● **TASK REQUIREMENTS**
First find the line with "The width and height of the screenshot is (1000, 650)." in the entries below, then set down exactly every line through the line with "Switch to the", that line included.

● **DATASET**
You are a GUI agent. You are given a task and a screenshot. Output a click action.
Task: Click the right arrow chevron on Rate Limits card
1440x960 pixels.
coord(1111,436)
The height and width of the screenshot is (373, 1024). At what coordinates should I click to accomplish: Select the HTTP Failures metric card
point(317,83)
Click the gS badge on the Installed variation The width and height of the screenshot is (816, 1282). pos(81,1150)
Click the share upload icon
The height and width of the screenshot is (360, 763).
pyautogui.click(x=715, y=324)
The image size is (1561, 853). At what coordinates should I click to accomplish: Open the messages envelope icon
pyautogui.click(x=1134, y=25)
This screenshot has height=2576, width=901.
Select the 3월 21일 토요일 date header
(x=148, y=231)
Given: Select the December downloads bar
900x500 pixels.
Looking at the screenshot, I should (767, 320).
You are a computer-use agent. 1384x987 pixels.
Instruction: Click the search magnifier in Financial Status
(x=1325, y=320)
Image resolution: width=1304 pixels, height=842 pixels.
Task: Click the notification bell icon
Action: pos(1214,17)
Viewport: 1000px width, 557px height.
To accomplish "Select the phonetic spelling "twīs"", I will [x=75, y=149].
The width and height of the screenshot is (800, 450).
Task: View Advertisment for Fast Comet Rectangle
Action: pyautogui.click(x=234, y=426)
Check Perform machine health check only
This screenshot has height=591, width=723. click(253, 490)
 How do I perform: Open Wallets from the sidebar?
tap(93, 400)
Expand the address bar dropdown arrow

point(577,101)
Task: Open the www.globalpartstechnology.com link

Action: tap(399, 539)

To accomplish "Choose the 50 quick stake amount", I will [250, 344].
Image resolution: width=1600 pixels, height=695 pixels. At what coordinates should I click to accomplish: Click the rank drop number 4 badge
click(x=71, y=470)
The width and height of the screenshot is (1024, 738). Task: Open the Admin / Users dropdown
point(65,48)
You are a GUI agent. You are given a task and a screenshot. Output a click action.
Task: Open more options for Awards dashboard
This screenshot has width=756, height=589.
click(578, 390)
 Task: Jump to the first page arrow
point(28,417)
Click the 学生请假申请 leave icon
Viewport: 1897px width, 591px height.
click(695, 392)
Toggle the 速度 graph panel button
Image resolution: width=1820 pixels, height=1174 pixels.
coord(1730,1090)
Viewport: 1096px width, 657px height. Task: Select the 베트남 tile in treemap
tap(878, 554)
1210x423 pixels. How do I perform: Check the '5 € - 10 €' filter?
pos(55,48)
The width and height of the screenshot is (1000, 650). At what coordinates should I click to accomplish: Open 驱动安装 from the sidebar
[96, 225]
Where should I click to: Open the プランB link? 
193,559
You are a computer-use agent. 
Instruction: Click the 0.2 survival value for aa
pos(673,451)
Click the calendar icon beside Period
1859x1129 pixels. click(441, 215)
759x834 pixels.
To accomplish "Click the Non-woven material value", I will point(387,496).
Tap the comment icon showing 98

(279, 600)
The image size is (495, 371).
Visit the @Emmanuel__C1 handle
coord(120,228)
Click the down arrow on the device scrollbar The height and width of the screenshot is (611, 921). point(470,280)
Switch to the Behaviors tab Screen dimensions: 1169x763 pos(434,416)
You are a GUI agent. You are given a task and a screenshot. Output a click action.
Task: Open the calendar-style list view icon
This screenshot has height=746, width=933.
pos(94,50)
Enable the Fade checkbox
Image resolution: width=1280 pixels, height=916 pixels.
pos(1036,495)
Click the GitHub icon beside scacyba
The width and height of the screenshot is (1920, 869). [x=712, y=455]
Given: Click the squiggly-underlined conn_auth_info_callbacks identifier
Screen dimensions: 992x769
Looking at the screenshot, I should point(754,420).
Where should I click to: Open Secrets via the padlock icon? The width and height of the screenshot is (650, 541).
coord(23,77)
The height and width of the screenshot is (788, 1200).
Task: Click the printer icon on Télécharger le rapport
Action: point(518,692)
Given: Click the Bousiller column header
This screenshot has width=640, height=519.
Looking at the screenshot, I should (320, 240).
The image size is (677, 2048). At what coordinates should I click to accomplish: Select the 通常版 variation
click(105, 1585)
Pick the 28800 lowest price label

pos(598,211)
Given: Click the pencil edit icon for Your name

● **RESULT OF THE EXERCISE**
The width and height of the screenshot is (1000, 650). At what coordinates should I click to accomplish: Open 驱动安装 from the sidebar
[96, 225]
Where should I click to: Open the プランB link? 
193,559
You are a computer-use agent. 
Instruction: Click the 0.2 survival value for aa
pos(673,451)
Click the calendar icon beside Period
1859x1129 pixels. click(441, 215)
759x834 pixels.
To accomplish "Click the Non-woven material value", I will point(387,496).
Tap the comment icon showing 98

(279, 600)
The image size is (495, 371).
Visit the @Emmanuel__C1 handle
coord(120,228)
Click the down arrow on the device scrollbar The height and width of the screenshot is (611, 921). point(470,280)
Switch to the Behaviors tab Screen dimensions: 1169x763 pos(434,416)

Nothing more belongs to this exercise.